The Diesel was a mammoth of a man with the quickness of a cat and the power of an elephant. He was also highly skilled with better footwork and touch around the paint than he's ever been given credit for.

Dwight Howard, for all his tremendous physical ability and fantastic skill set, is not Shaq. Dwight is, however, the best center of this era and the next great Lakers big man.

This fact inherently leads to comparisons, especially since Dwight is following in the footsteps of the man his career has most mirrored thus far.

This actually isn't a bad thing for Dwight. Just as Kobe incorporated parts of Michael Jordan's game to help him reach the level he has, Dwight can mimic parts of Shaq's game to help him reproduce some of the success his predecessor experienced in Los Angeles. Let's explore how.

The Power Game

Like Shaq was during his time, Dwight is the premier power player in the game. He possesses natural strength that he consistently uses to knock his defender off balance and gain advantage.

Just as Shaq did, Dwight can best use his power game when working the low post, where he can get off a variety of shots. Howard loves the low left block because it gives him a chance to go the middle of the floor with his dominant hand and finish with either a hook shot or a thunderous dunk.
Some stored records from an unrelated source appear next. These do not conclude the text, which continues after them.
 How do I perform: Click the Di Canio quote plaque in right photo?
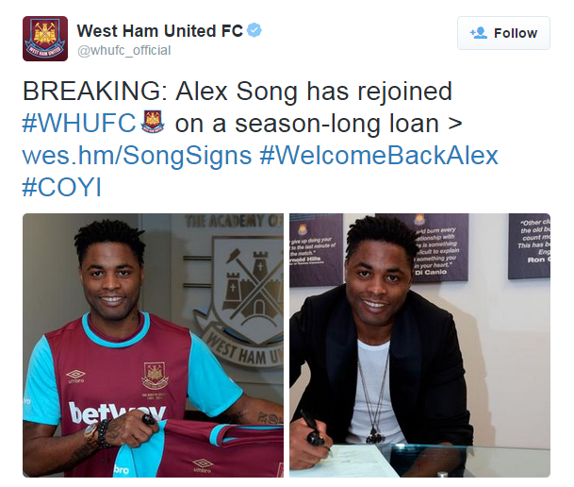pyautogui.click(x=435, y=247)
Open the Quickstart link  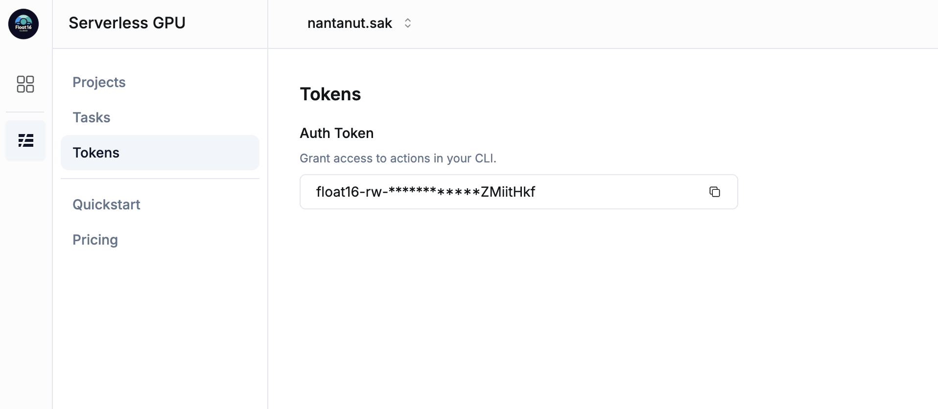point(106,205)
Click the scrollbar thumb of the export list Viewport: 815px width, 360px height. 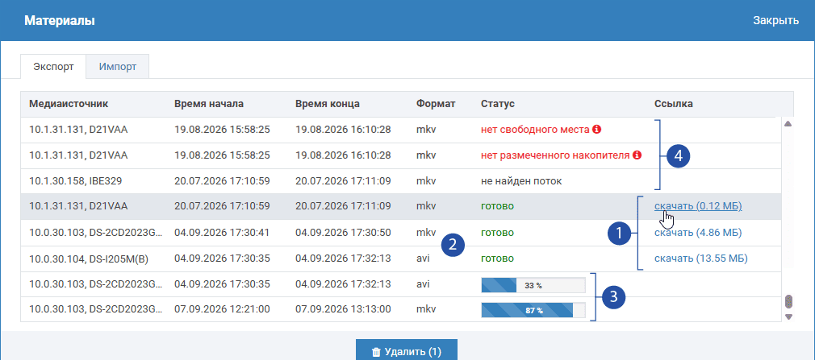pos(788,302)
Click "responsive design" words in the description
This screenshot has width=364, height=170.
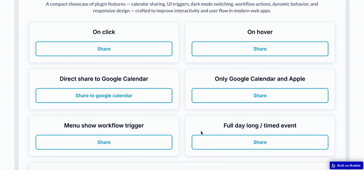tap(111, 11)
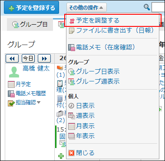Click the グループ週表示 calendar icon
The image size is (165, 161).
(x=72, y=82)
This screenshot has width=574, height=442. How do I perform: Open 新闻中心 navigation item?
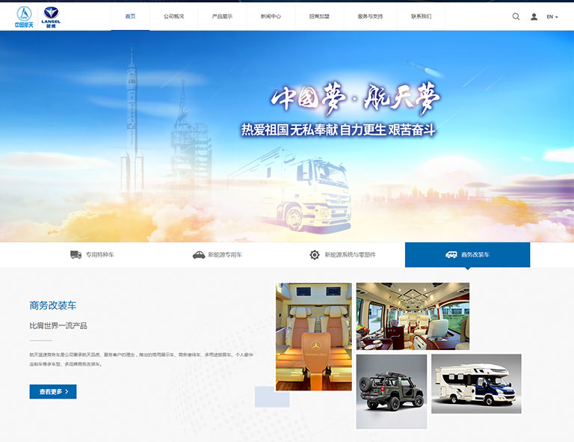tap(271, 16)
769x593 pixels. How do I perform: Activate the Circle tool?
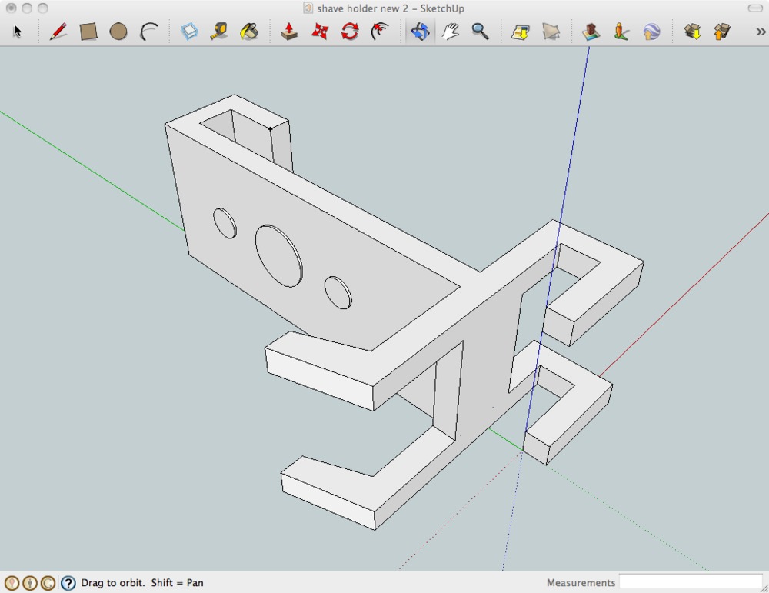click(118, 32)
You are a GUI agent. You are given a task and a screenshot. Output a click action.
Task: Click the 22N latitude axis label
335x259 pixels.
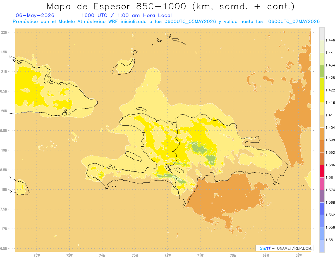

As you can see above, Howard uses his large frame to establish position on the left block and then holds off his man to make the catch. He then uses a power dribble while simultaneously dipping his shoulder into his man's chest to knock him backwards. Then, of course, he lowers the boom with authority.

Few players in the history of the league possess this type of ability. Shaq was one of them in his day and Howard is one now.

Quickness Advantage

What often separates very good big men from the great ones are their quickness and agility to go with their size and power. This is what separated Shaq from his peers and what makes Howard special in comparison to his own.

While Dwight is more than capable of simply barreling into a defender to knock him backwards, he actually prefers to turn and face his man and then use his quick first step to either get by him entirely or make him overcompensate to allow an opening.

In essence, Dwight turns into a perimeter player working out of a triple-threat position while playing from the low block. And because he's starting closer to the basket and possesses great size and athleticism, you get plays like this one:

As you can see, once Dwight makes his catch he turns and faces Amar'e Stoudemire. Howard then takes a hard dribble with his right hand to get a step on the defender and force him to overplay the middle of the floor. Once Dwight senses he has an advantage, he quickly and instinctively spins back to the baseline and finishes above the rim.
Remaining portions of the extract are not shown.